The resulting 4D tiled matrix still needs be rearranged back to the original layout as 2D tensor:

def unpack_4d_2d(operand):
 i1 = operand.shape[0] # M1
 j1 = operand.shape[1] # N1
 i2 = operand.shape[2] # M0
 j2 = operand.shape[3] # N0
 operand_transposed = operand.transpose([0, 2, 1, 3]) # [M1, M0, N1, N0]
 return operand_transposed.reshape([i1 * i2, j1 * j2]) # [M, N]

Performance Resultslink

We benchmarked various float32 matmul problems of different sizes and the result showed that mmt4d is faster than the existing matmul implementation for bigger matrices as we can see the in the following chart:

performance

The SIMD instruction being used here is the simplest kind, a vector*scalar multiplication, and the storage orders of the matrices allow the existing implementation to directly load the vectors from the source matrices without any rearrangement overhead. So this case is particularly friendly to the existing code, which is why the mmt4d code is only faster for bigger matrices. To understand why mmt4d is faster in that case, we collected statistics of L1 cache misses:

load-misses

This shows that in this case, the better cache-friendliness of mmt4d, thanks to its simple contiguous memory access pattern, accounts for its higher performance.

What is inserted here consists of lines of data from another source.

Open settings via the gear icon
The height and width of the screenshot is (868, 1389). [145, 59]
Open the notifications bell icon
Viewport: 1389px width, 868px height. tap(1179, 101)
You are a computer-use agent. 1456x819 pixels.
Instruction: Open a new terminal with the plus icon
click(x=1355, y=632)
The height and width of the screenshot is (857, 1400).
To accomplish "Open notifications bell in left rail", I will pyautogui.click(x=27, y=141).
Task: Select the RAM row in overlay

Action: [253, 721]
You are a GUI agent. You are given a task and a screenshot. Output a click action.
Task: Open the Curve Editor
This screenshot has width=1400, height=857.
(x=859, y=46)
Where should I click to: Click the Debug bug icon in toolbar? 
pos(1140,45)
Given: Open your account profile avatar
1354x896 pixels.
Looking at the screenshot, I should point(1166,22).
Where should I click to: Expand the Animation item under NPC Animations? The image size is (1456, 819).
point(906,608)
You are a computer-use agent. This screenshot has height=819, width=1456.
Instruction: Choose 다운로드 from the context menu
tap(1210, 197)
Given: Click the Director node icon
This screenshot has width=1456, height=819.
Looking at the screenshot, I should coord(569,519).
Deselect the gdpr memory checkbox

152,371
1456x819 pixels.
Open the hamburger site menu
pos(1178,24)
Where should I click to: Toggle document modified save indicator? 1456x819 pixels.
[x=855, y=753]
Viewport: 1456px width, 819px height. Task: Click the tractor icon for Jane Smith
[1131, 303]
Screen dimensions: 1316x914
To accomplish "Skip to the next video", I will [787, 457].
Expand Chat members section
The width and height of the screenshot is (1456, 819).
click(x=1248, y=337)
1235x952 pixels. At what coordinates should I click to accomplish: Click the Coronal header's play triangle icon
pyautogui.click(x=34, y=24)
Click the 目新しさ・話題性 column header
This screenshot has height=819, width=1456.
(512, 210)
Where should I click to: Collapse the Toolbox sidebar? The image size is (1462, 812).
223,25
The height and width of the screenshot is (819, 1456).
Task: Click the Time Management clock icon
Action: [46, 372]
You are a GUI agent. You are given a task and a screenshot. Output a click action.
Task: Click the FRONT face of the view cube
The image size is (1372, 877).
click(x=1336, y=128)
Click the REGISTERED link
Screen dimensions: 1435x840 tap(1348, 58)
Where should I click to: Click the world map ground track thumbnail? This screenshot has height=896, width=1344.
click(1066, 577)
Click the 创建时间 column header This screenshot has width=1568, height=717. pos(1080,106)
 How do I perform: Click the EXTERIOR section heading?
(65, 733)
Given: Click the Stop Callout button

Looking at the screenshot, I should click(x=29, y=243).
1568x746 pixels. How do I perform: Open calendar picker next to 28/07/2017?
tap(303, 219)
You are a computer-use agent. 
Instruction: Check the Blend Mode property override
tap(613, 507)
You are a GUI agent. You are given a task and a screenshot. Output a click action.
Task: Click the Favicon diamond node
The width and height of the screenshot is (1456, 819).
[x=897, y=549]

As we proceed with increasingly sophisticated SIMD targets, starting with the dot-product instructions found in current mobile devices for the int8 case and going to become generalized to all data types all the way to float32 over the next few years with upcoming ARM SIMD instructions, the advantage of mmt4d will widen for all sizes, not just the larger ones.

Part of why we feel confident about the eventual performance that our approach will achieve is that, as mentioned in the introduction, we are rebuilding within the compiler an existing library's schedule and kernel, and we have benchmark results about it.

Conclusionlink

We introduced a 4d tiled representation for 2d matrix-matrix multiplication with a decomposable algebraic transformations that requires only reshape and transpose of input operands, we discussed and empirically showed how that solves major drawbacks in row-major linear matmul by providing a flexible way to match different ISA layout along with better cache locality achieving near peak performance.

As was mentioned in the introduction, this work in under active development and the next immediate steps are to prove the rest of the hypothesis by:

Handling dynamic sizes and padding to the next multiple of the target tile size.
Implementing the integer case (int32 += int8 * int8).
Implementing the dispatch to different SIMD ISA variants at runtime.
Implementing cache-friendly traversal for larger matmuls and multi-threading by interfacing with IREE's runtime dispatch.
Improving the generated code by fusing the 4d tiled layout with the producers and consumers of the linalg.mmt4d.